## SUPPLIED TEXT
□ □ □ □ □
A decade on from the Deepwater Horizon oil spill that insulted the Gulf of Mexico, an international, interdisciplinary network of collaborators celebrate scientific advances made with the Gulf of Mexico Research Initiative (GoMRI), headed by former United States National Science Foundation Director, Dr Rita Colwell, and an independent Research Board. Through $500 million of funding, research opportunities have allowed academics, industry, governments, and independent organisations to improve their understanding of oceanographic and ecological processes that sustain the Gulf of Mexico’s precious marine ecosystem.

Oil-rich waters

Approximately 600 natural seeps release oil through cracks in the seabed, discharging around one million barrels of oil into the Gulf annually, with salt domes beneath the ocean floor creating faults that provide additional migration pathways for oil and natural gas. These prolific hydrocarbon resources have created an economic powerhouse along the Gulf Coast for two centuries, making it one of the world’s busiest waterways, but anthropogenic pollution is only an accident away. Natural seeps also afford scientists the opportunity to ground truth new techniques and study associated processes and organisms for comparison to oil spill impacts.

fluke samed/Shutterstock.com

Deepwater Horizon oil spill

On 20th April 2010, the Deepwater Horizon drilling rig lost control of a well as a cement plug installed to temporarily abandon the well hole failed. The gas released caused an enormous underwater explosion that sadly took 11 lives and injured 17 others. But this was only the start of the disaster. Within two days, the rig sank and oil flowed from the broken wellhead, polluting the surrounding water for a further 87 days before the wellhead could be capped. By then, the damage was done, and it would take a decade of research to begin to understand the ongoing impacts of the estimated five million barrels of oil and gas released into the Gulf of Mexico.

“There is still a significant amount of research to do, but GoMRI’s contribution to oil spill science has been invaluable.”
□ □ □ □ □
## DATASET RECORDS

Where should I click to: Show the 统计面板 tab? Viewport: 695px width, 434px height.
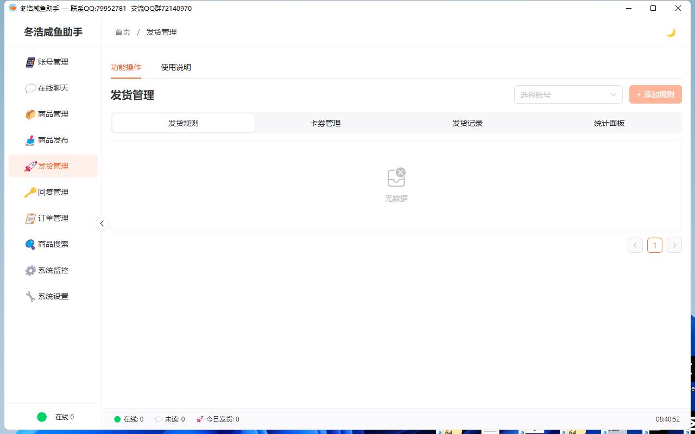coord(609,123)
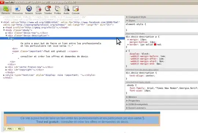Viewport: 198px width, 133px height.
Task: Switch to the Network panel icon
Action: click(x=29, y=10)

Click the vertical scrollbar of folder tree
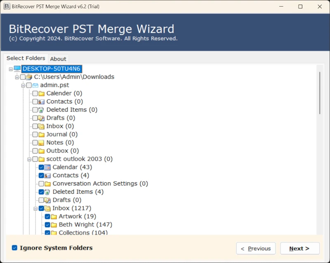point(319,93)
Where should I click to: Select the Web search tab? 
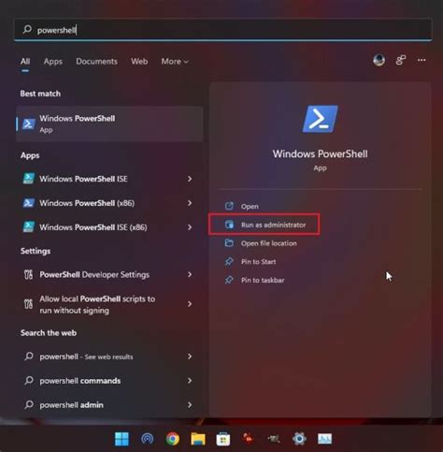click(139, 62)
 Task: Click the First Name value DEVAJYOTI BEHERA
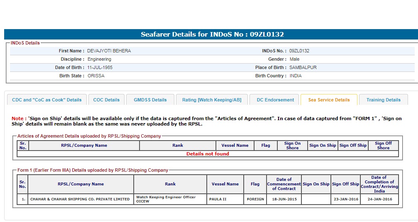point(109,51)
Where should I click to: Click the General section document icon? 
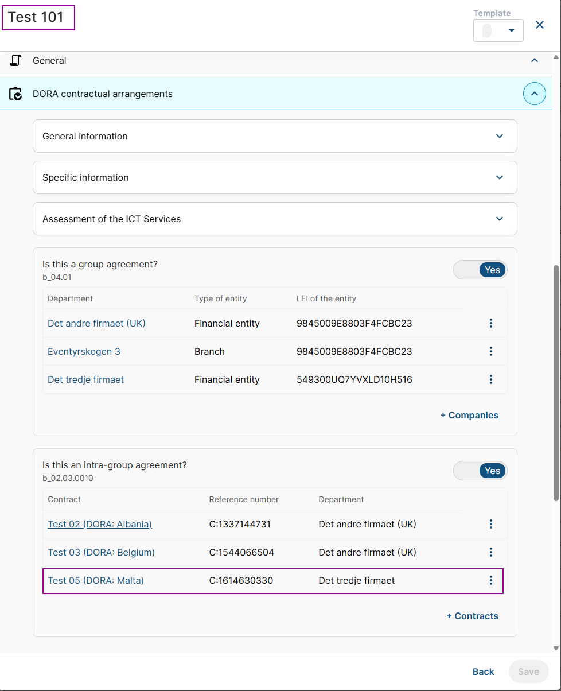[x=16, y=60]
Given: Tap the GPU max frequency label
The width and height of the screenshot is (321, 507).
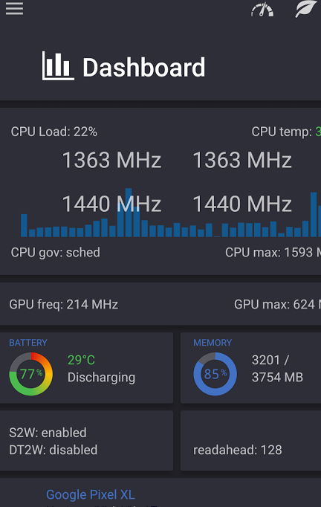Looking at the screenshot, I should [278, 304].
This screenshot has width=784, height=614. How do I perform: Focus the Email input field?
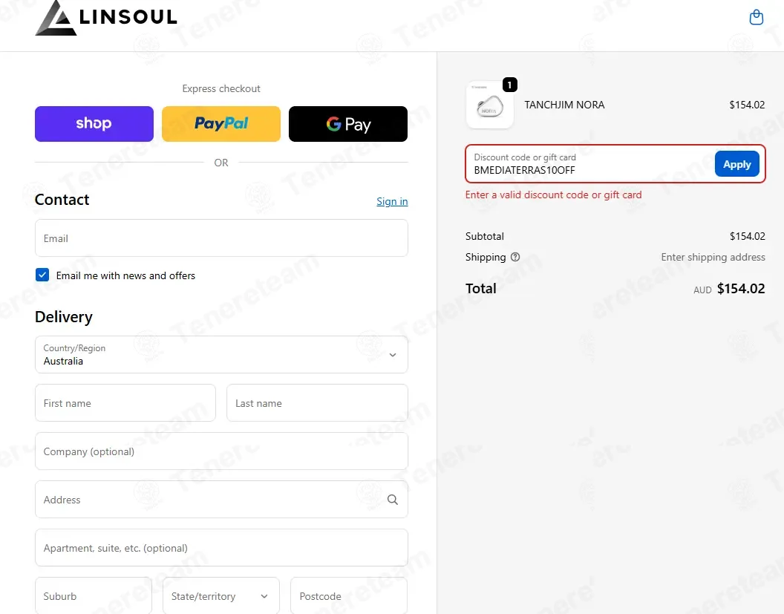click(x=221, y=238)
□ □ □ □ □
## YOUR TASK
Please quote the text about the Deepwater Horizon oil spill from "On 20th April" to "Gulf of Mexico.".

## RESPONSE TO THE EXERCISE
On 20th April 2010, the Deepwater Horizon drilling rig lost control of a well as a cement plug installed to temporarily abandon the well hole failed. The gas released caused an enormous underwater explosion that sadly took 11 lives and injured 17 others. But this was only the start of the disaster. Within two days, the rig sank and oil flowed from the broken wellhead, polluting the surrounding water for a further 87 days before the wellhead could be capped. By then, the damage was done, and it would take a decade of research to begin to understand the ongoing impacts of the estimated five million barrels of oil and gas released into the Gulf of Mexico.